Tuesday, September 25, 2007

How heartless record labels used to be!

Searching through old files at work for something, I came across this. Best letter ever.

8th March 1966

Would you please release J-- B-- S-- from their contract. The person to write to is Mr. H, -----, Herts.

The group may have originally been contracted through J-- F-- who I believe recently tried to kill his wife and is now in gaol. I have no proof that this is so except that no one has been able to trace him this last couple of months. I know we haven't taken up the option for J-- F-- 's production contract so I don't think we need worry about his particular circumstances whatever they may be.

Haaa.

Wednesday, September 12, 2007

RIP Misshapes

A little belatedly, RIP Misshapes. All snarky Gawker-ing aside, thanks for the great times, great memories and amazing friends I made there. Summer/autumn 2005 at Luke & Leroy's was fucking legendary.

RIP


My NY nightlife. *Nostalgic sigh*

Tuesday, September 11, 2007

Cogito Ergo Scribo

I have been mulling over this post on the Penguin Blog (inspired by this slightly depressing Guardian article - though the comments section is worth checking out) since I read it a couple of weeks ago, and I'm not sure I'm any closer to coming to a conclusion.

Recently, when I've been introduced to new people or have been talking to people I haven't seen in a long time, the inevitable questions comes up:

"So, what do you do now?"

I clear my throat and glance at my shoes and look around the room and come up with a variation on:

"Umm well I'm still at the record label, temping - only meant to be a two week placement in January and now it's September, haha! [Insert awkward pause as they smile politely.] And, umm, kind of freelance writing on the side" - the last sentence of which usually gets somewhat swallowed, as I hurry to say - "but I'm trying to find a proper job as well."

What does any of that mean? Why do I mumble when it comes to writing? Half the time it's because I want the conversation off me and back on to them (I have a knack for turning people's questions back on themselves and thus avoiding having to talk about myself much) - and people tend to jump on the writing thing and start talking about it. Perhaps it's embarrassment, that I'd dare to call my paltry efforts "writing" and thus myself a "writer"? The Siouxsie Sioux article came out this week (note to self: scan and upload) and a colleague who saw it commented that "now I could call myself a real music journalist." Of course I'm not going to. Not after one music interview would I have thought to call myself that, and not after however many I've done now. It's still just "freelance-mumble-writing"...

Thinking among my friends, there are a few who write: blogs, blurbs, books, short stories (two of whom have even won competitions for their stories, smart cookies that they are) - but I don't know if they'd actually class themselves as "writers". It seems like a majority of the commenters on the Guardian piece say they don't want to be a writer for the sake of being a "writer" - they write because they'd go crazy if they didn't.

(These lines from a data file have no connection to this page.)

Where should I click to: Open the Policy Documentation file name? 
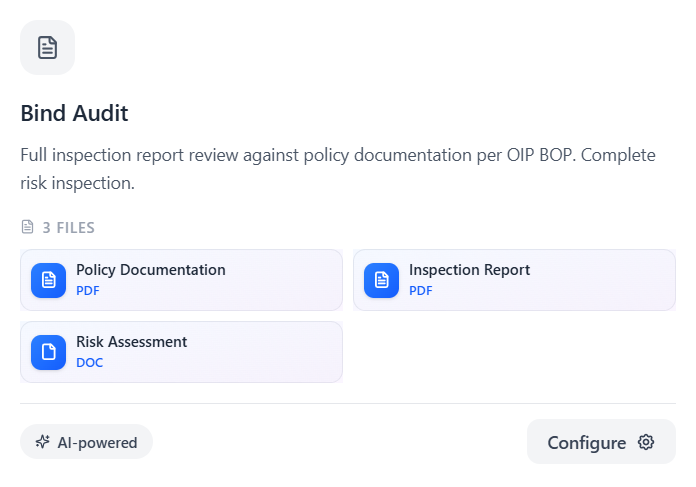tap(150, 270)
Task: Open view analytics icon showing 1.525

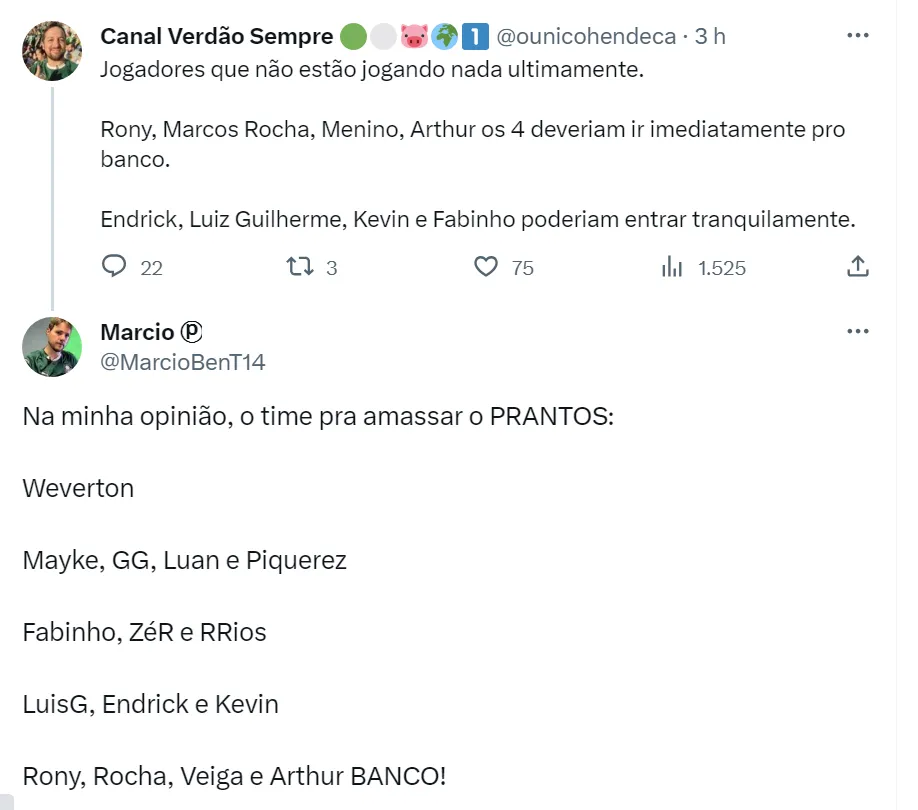Action: [x=672, y=267]
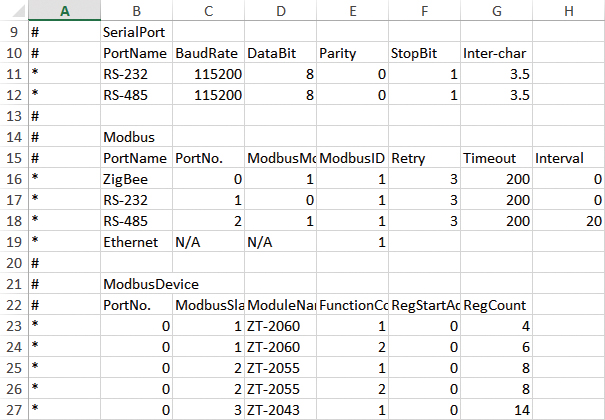605x420 pixels.
Task: Select column D header
Action: (x=281, y=10)
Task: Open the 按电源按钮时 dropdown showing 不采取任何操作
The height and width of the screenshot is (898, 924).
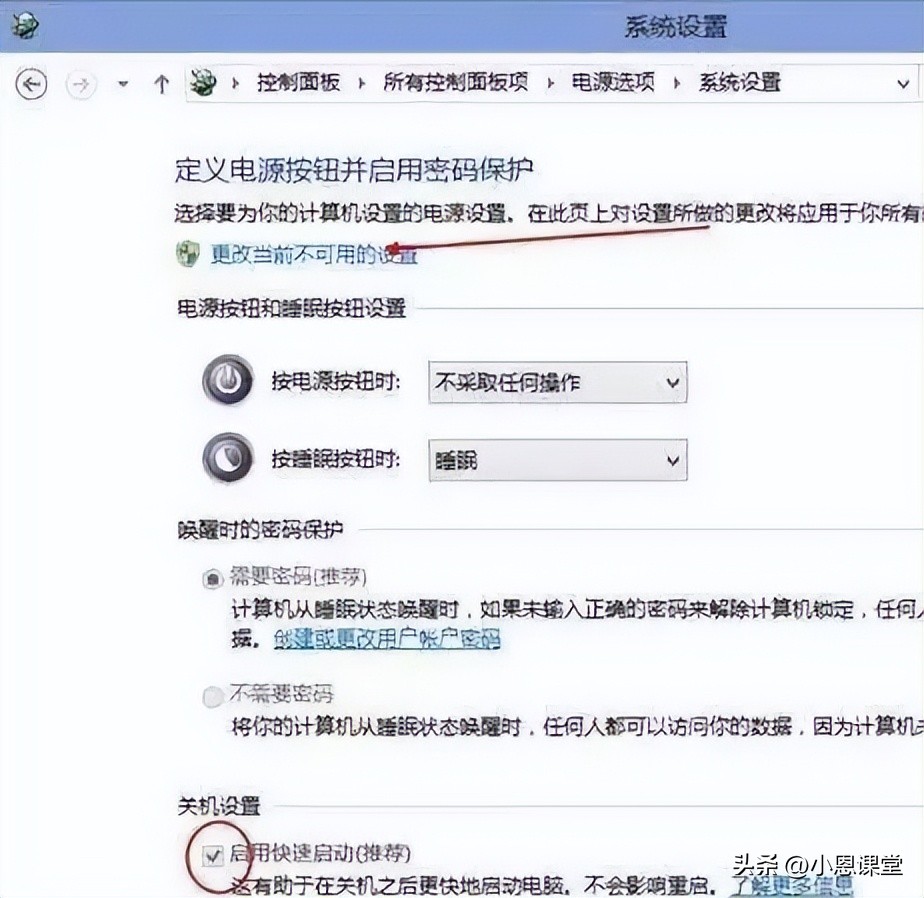Action: click(557, 382)
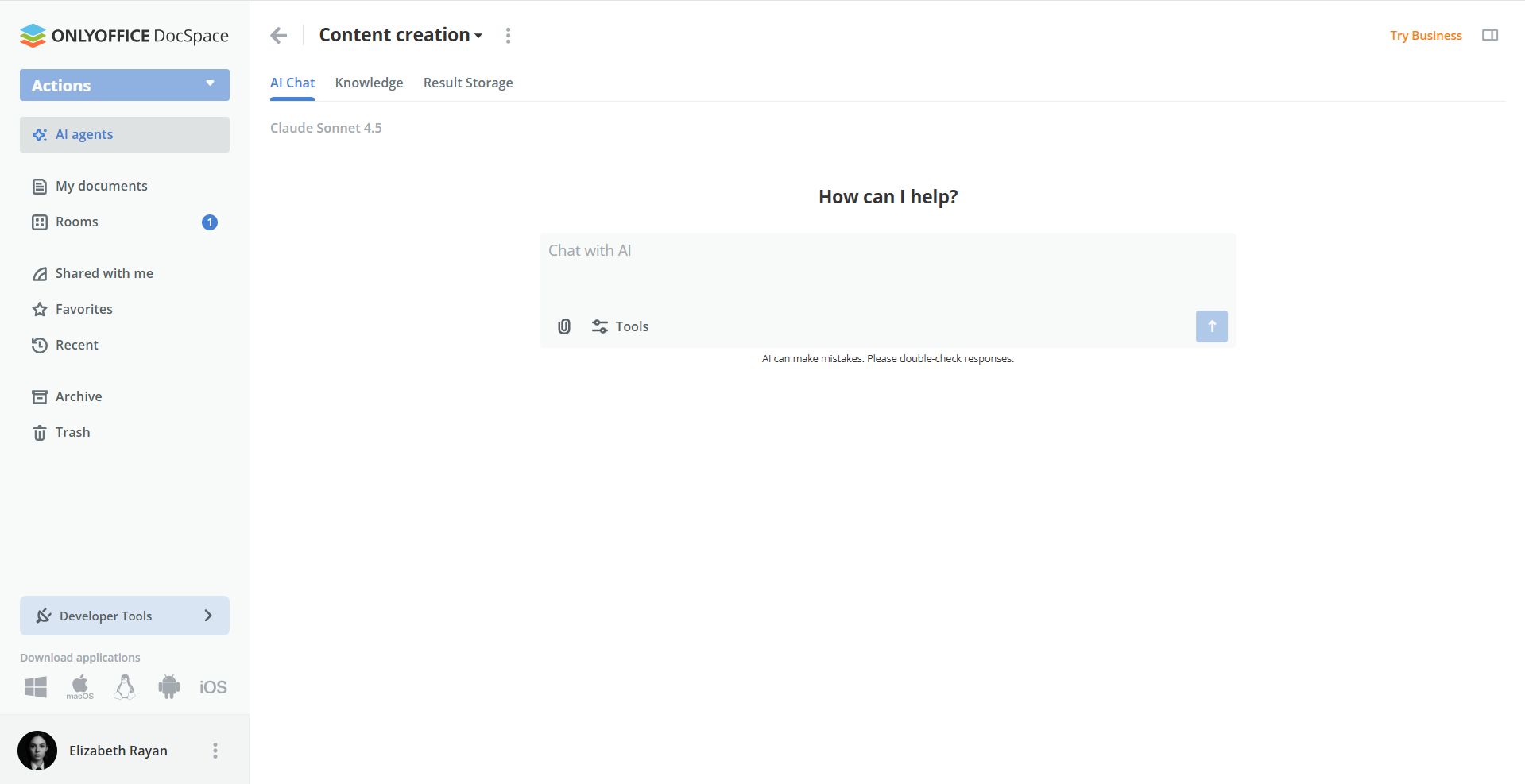Open My documents

(102, 185)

Because they have to. I suppose I'm the same, although perhaps lazier. I'd go nuts if I couldn't daydream and work ideas in my head, and I do eventually get them into some shape and form and enjoy escaping to the Neverneverland where I go when I write. But even just writing this post about writing feels - I don't know, kind of... presumptuous. And a little like revealing too much of myself.

A lot of the blogs I read (*cough*lurk on*cough*) are about writing (I was going to say 'by writers', but then that brings us back to the same old argument) but I can never bring myself to turn this blog all about whatever personal writing projects I have on the go because - well, I just don't feel good enough. Cogito ergo scribo doesn't necessarily become scribo ergo scriptor.

I guess in the end there's not really one easy answer. People are going to call themselves writers if that's what they feel and believe they are, whether they've been published or not. As for me, I'll continue to call myself a jack of all trades, and daydream and doodle and procrastinate like hell and wait until the last possible minute to do freelance assignments and be perfectly happy that I haven't landed myself with a silly label like "writer."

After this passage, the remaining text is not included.